SHOULD YOU STAY OR SHOULD YOU GO?


How many times have you found yourself in a relationship, where staying was dreadful, but leaving was even worse to think of?

So many of us know this issue. Maybe you found yourself wondering, "But hey, this is a good person. I should stay." You probably considered that if you were leaving, it would take a while before you find another partner, and who knows, if it would be a better one? "It's hard to find a good partner," you may have told yourself.

That is because you have come to a place in your life where you have lowered your standards. And it's not about the kind of relationship you'd like to have. Because you continue to dream and phantasize of a better relationship. But you most probably lowered your standards on yourself. That means, you have accepted a life of dependency, a life which no longer is dictated by the joy in your heart, but by the fear of not having, or not getting what you want from a relationship. You have come to an agreement with yourself that it's OK to want less, and not be "too picky."
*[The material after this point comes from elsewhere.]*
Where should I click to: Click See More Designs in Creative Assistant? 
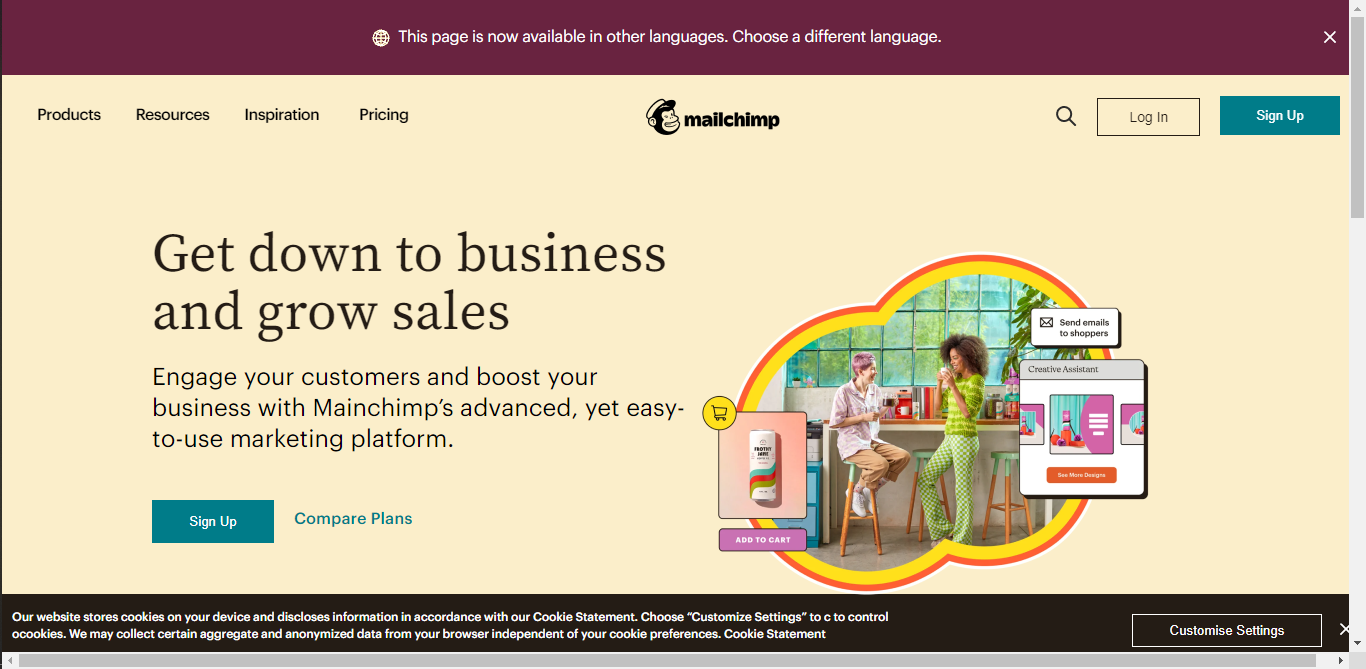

Well, surprise. It's not a great place to be, isn't it? It feels pretty miserable, because deep within, you know that you're supposed to be happy. And you know that you deserve a good relationship. And honestly, doesn't your partner deserve a good relationship, too? What does that say about you, when you think about your relationship, and the way you interact with your partner, and what you see is that you are just going ahead comfortably, but miserable in your attempts to be happy?

Consider your relationships now, my friends. Be honest and see what you can do to be happier.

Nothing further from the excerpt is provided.